A sluggish economic outlook and rising employment costs have put employers in a holding pattern, even as inflation begins to ease and interest rates fall.

According to the latest KPMG and REC job market survey, conducted by S&P Global, February marked the sixteenth consecutive month of falling vacancies, with permanent job openings declining more sharply than temporary roles.

According to Euronews, it’s the twenty-ninth straight month that permanent staff appointments have dropped, although the decline was softer than in recent months—a potential signal of better news to come.

“While it is still a wait and see approach to hiring… the softer decline could be an indication that expectations of further interest rate cuts and better-than-expected recent economic data are starting to release some of the pressures on business,” said Jon Holt, Group CEO and UK Senior Partner at KPMG.

Where the Jobs Are (and Aren’t)

The steepest fall in demand for permanent staff was seen in secretarial and clerical roles, followed by executive/professional and retail positions. Temporary jobs in executive and retail sectors also saw significant reductions, though blue collar roles fared slightly better, recording the softest drop in demand.

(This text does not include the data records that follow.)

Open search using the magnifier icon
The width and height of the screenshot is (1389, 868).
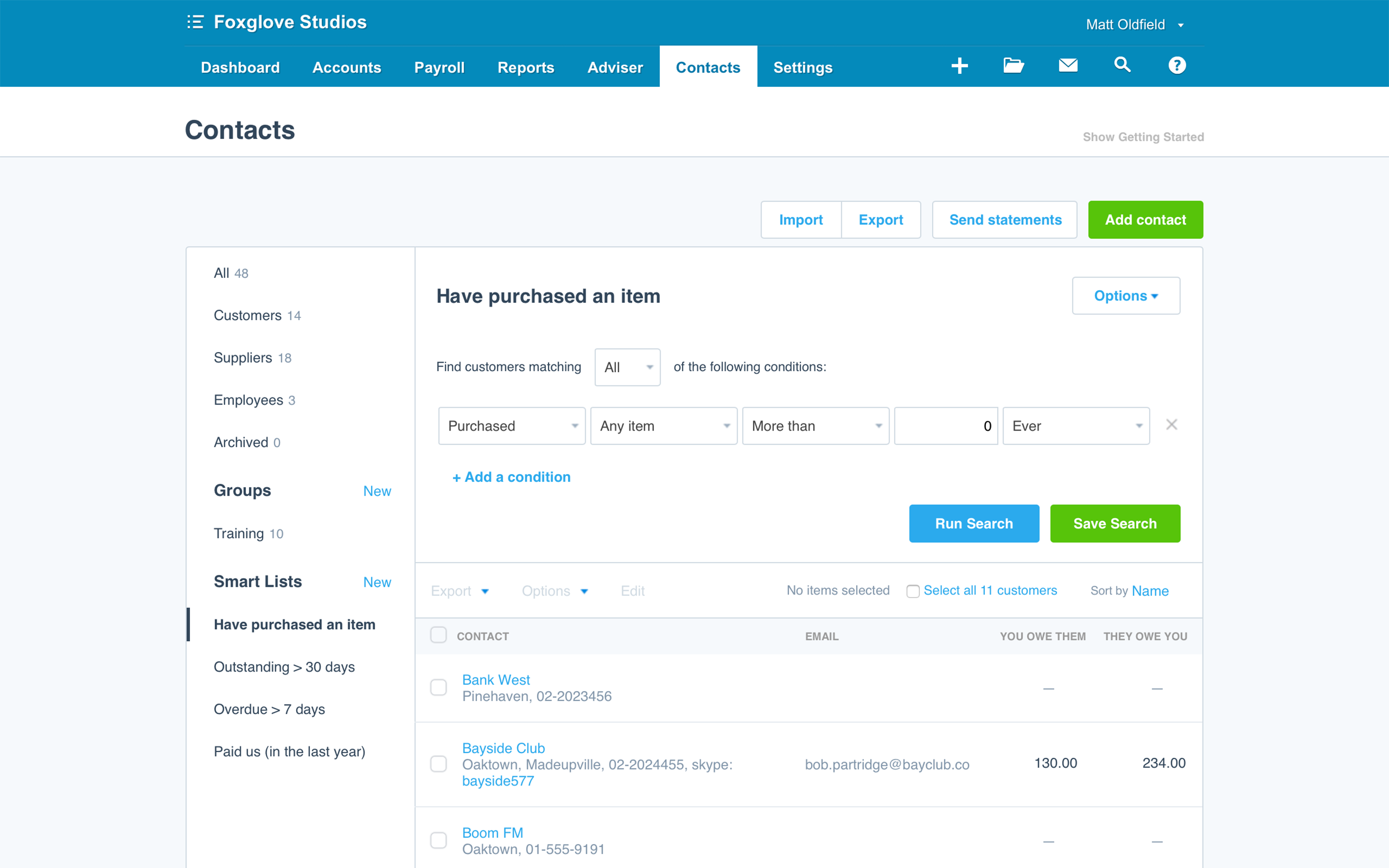[1121, 66]
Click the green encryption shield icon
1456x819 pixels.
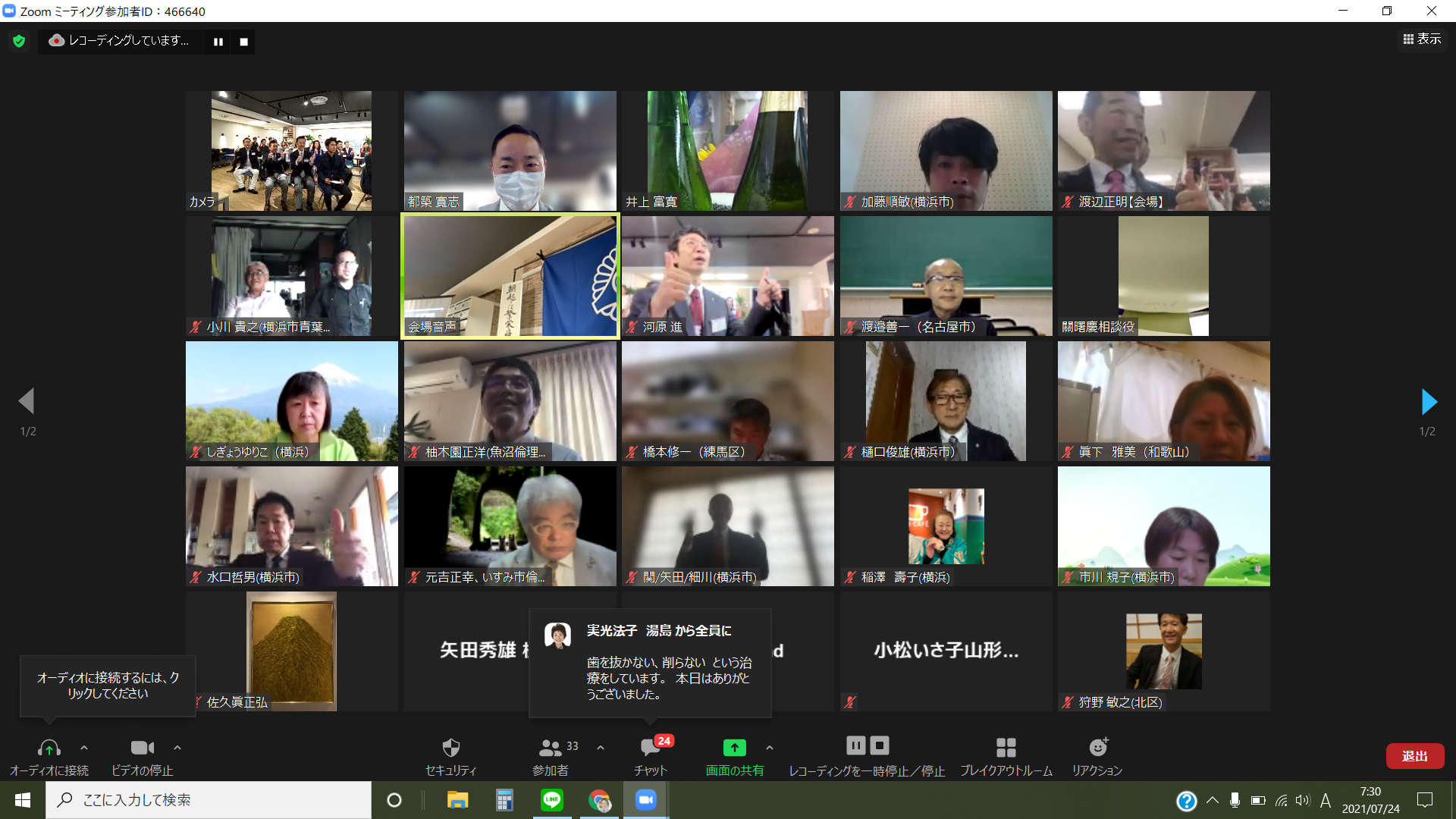19,41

At the same time, the number of redundancies is ticking up, adding more jobseekers to an already competitive market. February saw a noticeable increase in candidate availability, for both permanent and temporary positions.

But more people looking for work hasn’t translated into better pay.

The rate of starting salary growth slowed to its weakest pace in four years, dipping below average levels. Temporary pay growth was minimal.

A Fragile Recovery

The most recent ONS data put the UK unemployment rate at 4.4% for October to December 2024. However, experts warn that number could rise further as new cost pressures kick in this spring—including a 6.7% rise in the minimum wage and higher National Insurance contributions for employers.

“Things are still slow as companies hold their breath in the face of significant cost rises from April,” said Neil Carberry, CEO of the Recruitment & Employment Confederation (REC). “The Chancellor must use the Spring Statement to build their confidence in growth.”

A separate business report from advisory firm BDO showed sentiment in the corporate sector slipping to levels not seen since the aftermath of the Global Financial Crisis, with its optimism index dropping to 94.30.

Though the Bank of England recently cut interest rates to 4.5% to support economic recovery, the effects are not immediate.

“We know these cuts can take over 18 months to fully impact the economy,” said Kaley Crossthwaite, Partner at BDO. “Businesses will need continued support in the meantime to address workplace challenges and fully reach their growth potential.”